The plight of the horror genre is a particularly tumultuous one. Even though such films regularly find themselves alongside the best that both genre fiction and more grounded, dramatic films have to offer these days, there was a time in the not-so-distant past when horror films were considered just slightly more artful than pornography.
And that unsavory legacy continues to show bits and pieces of itself today, as the term “elevated horror” has found itself getting thrown around in the presence of names like Ari Aster, Robert Eggers, and Jordan Peele, all of whom famously put more emphasis on emotional and thematic horror rather than more palpable avenues for disgust.
Of course, what’s really being described here is the much more descriptive, respectful, and historically prevalent subgenre of psychological horror, and so the term “elevated horror” doesn’t do much beyond putting an elitist spin on a subsection of the genre, make a fraction of the term’s users feel somewhat intelligent, and, probably, annoy the very filmmakers the term seeks to praise.

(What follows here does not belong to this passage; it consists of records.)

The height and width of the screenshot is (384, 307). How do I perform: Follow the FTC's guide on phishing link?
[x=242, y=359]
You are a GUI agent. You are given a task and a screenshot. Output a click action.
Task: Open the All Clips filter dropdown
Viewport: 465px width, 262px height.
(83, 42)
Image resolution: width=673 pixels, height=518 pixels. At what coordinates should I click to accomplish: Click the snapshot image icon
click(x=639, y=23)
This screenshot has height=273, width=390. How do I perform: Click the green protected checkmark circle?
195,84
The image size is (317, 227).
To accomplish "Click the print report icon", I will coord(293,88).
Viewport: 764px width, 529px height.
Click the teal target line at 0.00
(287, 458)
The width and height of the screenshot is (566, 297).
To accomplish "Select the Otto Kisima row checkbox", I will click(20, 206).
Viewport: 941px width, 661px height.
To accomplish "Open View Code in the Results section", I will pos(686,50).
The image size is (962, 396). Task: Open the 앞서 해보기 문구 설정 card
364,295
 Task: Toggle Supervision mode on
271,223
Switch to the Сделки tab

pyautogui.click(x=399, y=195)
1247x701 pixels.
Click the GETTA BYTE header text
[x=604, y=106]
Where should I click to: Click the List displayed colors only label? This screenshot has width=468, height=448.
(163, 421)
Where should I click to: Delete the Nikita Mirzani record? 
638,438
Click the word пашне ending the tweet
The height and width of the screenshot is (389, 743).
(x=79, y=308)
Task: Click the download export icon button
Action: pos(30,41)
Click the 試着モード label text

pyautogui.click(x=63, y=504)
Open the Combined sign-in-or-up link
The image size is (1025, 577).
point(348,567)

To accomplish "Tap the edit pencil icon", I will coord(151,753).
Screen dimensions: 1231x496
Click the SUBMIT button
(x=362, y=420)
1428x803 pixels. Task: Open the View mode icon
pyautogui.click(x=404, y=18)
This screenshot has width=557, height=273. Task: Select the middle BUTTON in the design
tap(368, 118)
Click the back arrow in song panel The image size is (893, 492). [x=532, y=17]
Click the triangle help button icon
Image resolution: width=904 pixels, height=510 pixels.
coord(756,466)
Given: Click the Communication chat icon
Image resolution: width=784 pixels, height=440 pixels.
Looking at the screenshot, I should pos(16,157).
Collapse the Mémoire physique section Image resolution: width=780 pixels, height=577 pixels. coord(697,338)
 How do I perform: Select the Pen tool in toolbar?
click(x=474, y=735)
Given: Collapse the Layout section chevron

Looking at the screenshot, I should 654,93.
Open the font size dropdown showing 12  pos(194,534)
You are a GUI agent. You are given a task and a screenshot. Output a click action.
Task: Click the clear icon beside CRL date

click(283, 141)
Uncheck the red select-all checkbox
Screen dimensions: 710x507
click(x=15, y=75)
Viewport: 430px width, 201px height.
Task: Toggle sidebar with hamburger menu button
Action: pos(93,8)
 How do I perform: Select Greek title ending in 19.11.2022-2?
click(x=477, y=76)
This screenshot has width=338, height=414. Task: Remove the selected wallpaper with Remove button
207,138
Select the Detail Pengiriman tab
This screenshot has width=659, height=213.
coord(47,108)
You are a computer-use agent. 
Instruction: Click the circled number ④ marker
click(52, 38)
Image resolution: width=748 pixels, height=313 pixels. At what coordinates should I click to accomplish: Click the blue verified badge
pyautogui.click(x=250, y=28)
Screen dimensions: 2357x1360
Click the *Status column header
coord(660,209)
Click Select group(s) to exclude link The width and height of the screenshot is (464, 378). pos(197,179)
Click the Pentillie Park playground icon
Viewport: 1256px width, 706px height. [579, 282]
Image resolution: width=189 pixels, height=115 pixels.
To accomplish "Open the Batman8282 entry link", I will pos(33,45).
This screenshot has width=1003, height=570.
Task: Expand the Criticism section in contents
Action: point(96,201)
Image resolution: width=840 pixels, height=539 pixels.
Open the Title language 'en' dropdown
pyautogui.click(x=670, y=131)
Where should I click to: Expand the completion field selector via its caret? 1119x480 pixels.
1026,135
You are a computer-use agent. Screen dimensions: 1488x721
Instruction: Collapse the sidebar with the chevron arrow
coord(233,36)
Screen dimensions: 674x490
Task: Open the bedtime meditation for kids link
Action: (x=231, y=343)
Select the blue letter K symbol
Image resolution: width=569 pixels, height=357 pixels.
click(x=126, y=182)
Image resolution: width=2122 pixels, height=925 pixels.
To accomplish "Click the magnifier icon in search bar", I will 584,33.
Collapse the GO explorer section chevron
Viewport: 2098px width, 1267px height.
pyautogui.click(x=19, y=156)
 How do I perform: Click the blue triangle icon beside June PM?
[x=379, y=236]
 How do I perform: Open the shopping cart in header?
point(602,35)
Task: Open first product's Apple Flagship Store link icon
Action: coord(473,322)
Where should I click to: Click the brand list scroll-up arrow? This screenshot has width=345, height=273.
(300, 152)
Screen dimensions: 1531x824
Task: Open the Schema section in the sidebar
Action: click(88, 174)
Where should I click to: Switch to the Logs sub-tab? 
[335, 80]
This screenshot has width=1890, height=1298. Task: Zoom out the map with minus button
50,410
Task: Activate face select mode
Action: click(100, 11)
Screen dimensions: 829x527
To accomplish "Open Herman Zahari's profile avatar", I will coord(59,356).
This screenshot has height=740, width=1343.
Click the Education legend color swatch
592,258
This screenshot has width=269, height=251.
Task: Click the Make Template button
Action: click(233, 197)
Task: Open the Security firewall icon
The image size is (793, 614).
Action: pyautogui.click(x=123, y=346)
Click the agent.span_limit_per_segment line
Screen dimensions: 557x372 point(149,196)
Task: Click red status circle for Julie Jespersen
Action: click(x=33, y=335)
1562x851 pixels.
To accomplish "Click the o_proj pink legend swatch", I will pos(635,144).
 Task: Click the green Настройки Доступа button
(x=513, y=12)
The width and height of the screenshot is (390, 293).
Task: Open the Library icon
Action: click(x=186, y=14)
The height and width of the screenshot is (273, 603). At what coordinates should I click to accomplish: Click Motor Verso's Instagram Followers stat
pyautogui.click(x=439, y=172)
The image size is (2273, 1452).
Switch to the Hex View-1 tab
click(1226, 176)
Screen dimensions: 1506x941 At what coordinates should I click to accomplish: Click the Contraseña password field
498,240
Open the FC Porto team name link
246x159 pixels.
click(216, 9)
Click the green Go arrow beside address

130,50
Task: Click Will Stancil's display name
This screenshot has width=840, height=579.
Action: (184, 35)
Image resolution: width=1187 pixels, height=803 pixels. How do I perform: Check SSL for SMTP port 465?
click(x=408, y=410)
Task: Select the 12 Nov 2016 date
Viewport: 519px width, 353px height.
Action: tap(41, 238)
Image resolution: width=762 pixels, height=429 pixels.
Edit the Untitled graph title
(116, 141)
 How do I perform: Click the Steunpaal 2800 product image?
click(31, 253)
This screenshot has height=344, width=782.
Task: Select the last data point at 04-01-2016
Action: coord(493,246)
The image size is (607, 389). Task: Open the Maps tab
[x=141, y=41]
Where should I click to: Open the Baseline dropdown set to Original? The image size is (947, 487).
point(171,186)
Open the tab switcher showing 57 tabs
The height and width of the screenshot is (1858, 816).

Zach Cregger is one such filmmaker, whose high-flying sleeper hit Barbarian recently landed on HBO Max and Disney Plus after finding massive success with critics and the box office. In an interview with Discussing Film, Cregger was all too happy to point out how useless the aforementioned term is, and how its usage likely indicates a lack of knowledge about the horror genre as a whole.
I feel like the term “elevated horror” is for people who don’t know much about horror. It’s for people who see horror as some inferior genre. I worship Hereditary and Get Out. But I also worship Evil Dead II because it’s a fantastic movie. I don’t care where we land on the spectrum of horror versus “elevated horror” because I just think that term is useless.
Barbarian is now streaming on HBO Max in the United States, and in international territories on Disney Plus via the streaming service’s Star content package.